The government cleared a scheme to rebate of all state and central embedded taxes for made-up textiles and apparels. This would lead to zero-rated shipments, which would in turn boost the country’s competitiveness in exports.
Textiles Secretary Raghvendra Singh said that as incentives for apparels and made-ups under the Merchandise Exports from India Scheme (MEIS) were not WTO compatible anymore, the decision was crucial. He added that the MEIS scheme offered 4 per cent support and this was not available beyond 31 December.
centrally embedded levies outside the ambit of GST that were added to the scheme and rates under the Remission of State Levies (RoSL) that had been revised upwards for made-ups and apparels, would enhance the incentives, he added. These incentives were not available under MEIS for made-ups and apparels.
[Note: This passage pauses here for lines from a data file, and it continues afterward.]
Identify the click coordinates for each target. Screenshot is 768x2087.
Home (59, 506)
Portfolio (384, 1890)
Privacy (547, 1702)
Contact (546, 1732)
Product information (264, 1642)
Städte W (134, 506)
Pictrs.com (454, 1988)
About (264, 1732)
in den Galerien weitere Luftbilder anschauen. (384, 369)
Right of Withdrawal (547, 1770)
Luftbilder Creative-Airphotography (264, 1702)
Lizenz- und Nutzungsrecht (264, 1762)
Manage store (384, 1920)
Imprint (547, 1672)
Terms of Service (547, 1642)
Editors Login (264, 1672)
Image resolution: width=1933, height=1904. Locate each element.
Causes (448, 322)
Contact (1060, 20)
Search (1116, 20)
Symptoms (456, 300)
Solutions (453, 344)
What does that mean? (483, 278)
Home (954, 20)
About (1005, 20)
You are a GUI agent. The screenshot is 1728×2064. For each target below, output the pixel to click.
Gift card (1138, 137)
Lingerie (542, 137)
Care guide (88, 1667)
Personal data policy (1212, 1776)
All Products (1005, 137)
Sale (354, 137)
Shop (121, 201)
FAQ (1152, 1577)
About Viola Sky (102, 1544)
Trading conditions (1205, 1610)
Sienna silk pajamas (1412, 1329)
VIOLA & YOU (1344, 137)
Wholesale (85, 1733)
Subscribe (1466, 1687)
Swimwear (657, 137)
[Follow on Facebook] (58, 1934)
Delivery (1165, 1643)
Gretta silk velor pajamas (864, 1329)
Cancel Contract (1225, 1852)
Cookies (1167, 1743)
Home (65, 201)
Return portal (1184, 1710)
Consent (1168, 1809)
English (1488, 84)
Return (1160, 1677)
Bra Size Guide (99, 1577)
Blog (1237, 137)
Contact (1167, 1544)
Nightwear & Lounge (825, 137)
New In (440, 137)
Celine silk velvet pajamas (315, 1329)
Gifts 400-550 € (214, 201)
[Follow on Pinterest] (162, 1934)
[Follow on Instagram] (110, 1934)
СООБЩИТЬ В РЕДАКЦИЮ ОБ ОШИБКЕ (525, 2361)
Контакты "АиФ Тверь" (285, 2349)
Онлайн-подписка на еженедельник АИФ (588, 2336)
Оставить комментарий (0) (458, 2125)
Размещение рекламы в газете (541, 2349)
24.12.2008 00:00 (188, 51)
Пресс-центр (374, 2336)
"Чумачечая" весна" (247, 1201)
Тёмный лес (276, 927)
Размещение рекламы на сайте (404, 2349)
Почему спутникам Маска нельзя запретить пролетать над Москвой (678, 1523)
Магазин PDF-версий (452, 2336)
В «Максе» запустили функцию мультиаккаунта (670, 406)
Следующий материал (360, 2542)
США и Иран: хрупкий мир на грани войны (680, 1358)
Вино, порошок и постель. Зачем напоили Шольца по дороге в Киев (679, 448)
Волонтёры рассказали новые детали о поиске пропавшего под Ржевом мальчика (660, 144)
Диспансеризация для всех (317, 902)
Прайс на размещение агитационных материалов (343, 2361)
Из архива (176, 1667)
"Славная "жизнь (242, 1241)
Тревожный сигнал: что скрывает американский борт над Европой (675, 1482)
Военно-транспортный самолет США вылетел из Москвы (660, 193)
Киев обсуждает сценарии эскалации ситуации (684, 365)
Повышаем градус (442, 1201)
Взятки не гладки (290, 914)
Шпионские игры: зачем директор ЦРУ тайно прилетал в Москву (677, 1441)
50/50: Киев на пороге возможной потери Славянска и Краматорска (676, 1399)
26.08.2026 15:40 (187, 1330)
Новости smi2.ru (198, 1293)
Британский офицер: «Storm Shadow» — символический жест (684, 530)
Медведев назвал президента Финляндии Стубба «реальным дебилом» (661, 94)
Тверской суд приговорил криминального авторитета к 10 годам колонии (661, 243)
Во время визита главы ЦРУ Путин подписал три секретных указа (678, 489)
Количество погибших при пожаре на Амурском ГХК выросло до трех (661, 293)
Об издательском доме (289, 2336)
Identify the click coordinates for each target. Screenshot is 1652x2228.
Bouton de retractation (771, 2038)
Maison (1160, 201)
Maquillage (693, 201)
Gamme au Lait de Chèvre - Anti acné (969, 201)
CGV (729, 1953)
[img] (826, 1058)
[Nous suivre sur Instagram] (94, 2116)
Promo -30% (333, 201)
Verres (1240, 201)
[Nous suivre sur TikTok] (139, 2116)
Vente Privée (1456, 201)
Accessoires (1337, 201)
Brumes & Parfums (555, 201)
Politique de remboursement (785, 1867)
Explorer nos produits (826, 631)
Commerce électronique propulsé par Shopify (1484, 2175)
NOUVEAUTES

Shipments from neighbouring countries such as Bangladesh, Sri Lanka and Vietnam enjoy zero duty access to the EU; this is the biggest export market for India’s apparel industry and hence this decision was significant.
Mr Singh said that India’s exports to the EU had to face a tariff disparity of about 9.6 per cent and we also faced stiff competition here where there was marginal profitability. He mentioned that they would also make efforts so that exports of fibre, yarn and fabrics would benefit and that a committee would be setup to oversee this. He added that the revenue foregone estimate because of the decision was pegged at INR 6,300 per year.
Textiles Minister Smriti Irani also tweeted that this decision that also extends rebate till 31 March 2020, would benefit the made-ups and apparels manufacturers and exporters, greatly.
Combined, the made-ups and apparels share about 55 per cent in the Indian textile segment totally and this decision by the government to augment the rebate would directly impact these sectors, she added. This in turn would boost competitiveness of India’s textile exports across the world, she further mentioned.